When we got home later that evening, I asked my wife, what exactly did we witness today? Something very special happened out there. I wanted to know more.
Music has been a part of my life since I can remember. As a young boy of 7 or 8, I would sit in front of our flour model radio, ear glued to the huge speaker and take in the Saturday afternoon opera on the CBC. I couldn’t handle the whole offering, probably much to the relief of the old folks, but that is where it all started. Later in life there would be piano lessens, choirs, school bands, and many records, tapes, and CD’s. With the exception of a few categories, all music was welcomed.
Music has that ability to run your emotions from zero to sixty in the blink of an eye. It can instantly flood you with tears, send shivers up and down your spine or send you to la-la land. I know, I have been there.
That thought brings me back to Charley. As I noted earlier, music was not in his home. Music therapy has been employed for many years now, being especially effective in young children. Music therapy is effective for reducing stress, common negative side effects, such as emotional and behavioural problems. And for those involved, it has had very far reaching effects, on both sides of the music.

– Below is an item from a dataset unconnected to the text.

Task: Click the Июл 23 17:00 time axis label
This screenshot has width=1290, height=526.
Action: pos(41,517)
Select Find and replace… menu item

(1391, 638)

Charley’s parents did not pursue the option. Music was not allowed in the house. Music was not in the life.
As it happened, Charley’s Father was transferred to Edmonton later that same year. We never saw the family again.
Several years later news filtered back that Charley, sadly, was into drugs, no longer living at home. That was the last bit that we heard about Charley, until one day I ran into a retired army buddy of his Dad’s. I asked him about the family, especially Charley. Charley had committed suicide.